Claude Code on OpenShift with vLLM and Dev Spaces
This article explains how to run Claude Code on OpenShift as a VSCode plugin and then integrate it with AI models deployed on OpenShift using vLLM. vLLM supports the Anthropic Messages API, which Claude Code by default uses to communicate with Anthropic’s servers. Claude Code can be installed in several different ways. The VSCode extension for Claude Code is particularly relevant to the topic of this article. You can run VSCode in OpenShift as a container using OpenShift Dev Spaces (Eclipse Che community project). On the other hand, OpenShift relies heavily on vLLM in support for running AI models. This article aims to provide a complete recipe for using OpenShift tools to configure your development environment to run Claude Code and AI models on the same cluster.
Source Code
Feel free to use my source code if you’d like to try it out yourself. To do that, you must clone my sample GitHub repository. Then you should only follow my instructions. This repository contains several branches, each with an application generated from the same prompt using different models. This article shows how to generate code using the gpt-oss model running on OpenShift vLLM. So switch to the starting branch – dev.

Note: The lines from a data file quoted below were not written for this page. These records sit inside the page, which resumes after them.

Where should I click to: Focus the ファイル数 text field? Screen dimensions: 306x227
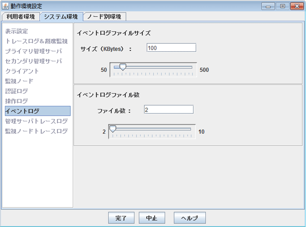tap(168, 109)
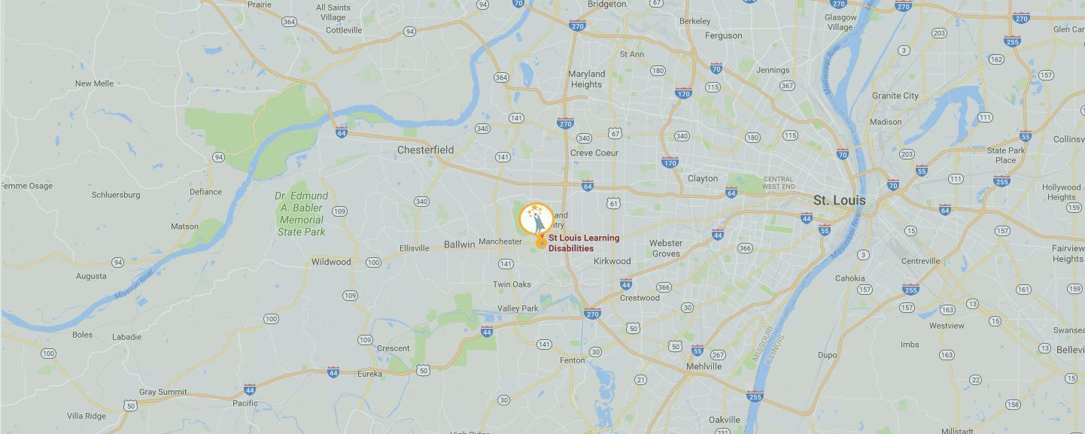Click the Route 162 highway shield

point(997,59)
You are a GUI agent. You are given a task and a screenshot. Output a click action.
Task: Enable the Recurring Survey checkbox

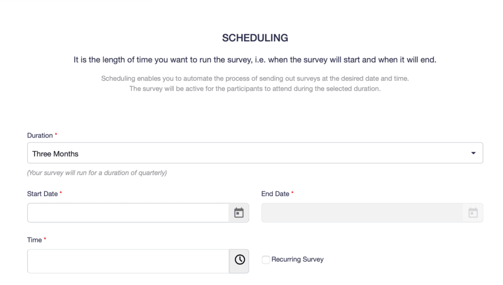tap(266, 259)
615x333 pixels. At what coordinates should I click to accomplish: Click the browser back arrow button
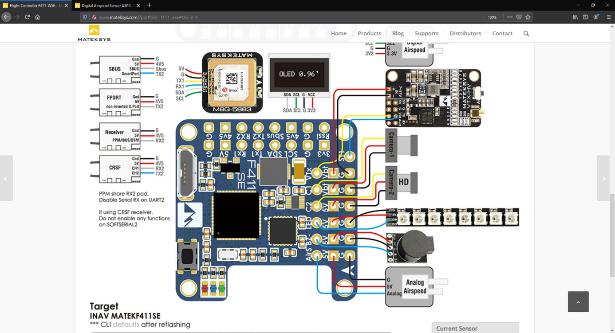pos(6,17)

The repository version located in the dev branch contains the necessary configuration for VSCode and Claude Code to work correctly in the OpenShift environment.
Prerequisites
For this exercise, you must have an AWS account and an OpenShift cluster created there. You must also have the appropriate resources and permissions in your account to create an OpenShift node with a GPU. Of course, you can repeat a very similar exercise on infrastructure other than AWS.
The following article explains how to install and configure OpenShift AI to run nodes with NVIDIA GPU support and how to deploy AI models on those nodes. In this exercise, I will not show you how to run the model on OpenShift AI, but simply use the vLLM server on a node with a GPU. If you want to automate the installation of operators required to properly serve GPU for AI models on OpenShift, just clone the following repository with Terraform scripts.
Enable GPU Support in OpenShift
The article mentioned above describes in detail the steps involved in installing a GPU node on OpenShift, so I will only briefly mention a few key points. Several issues also need to be updated. We will run exactly this gpt-oss model from RedHatAI Hugging Face. This model was post-trained with MXFP4 quantization. Therefore, it also requires a specific GPU in order to run properly. In my case, the g5.12xlarge machine in AWS is enough. So, we should create a machine pool with at least one node on OpenShift using the g5.12xlarge machine.

Then, you must install and configure the NVIDIA GPU operator. Create the ClusterPolicy object using default values and verify its status.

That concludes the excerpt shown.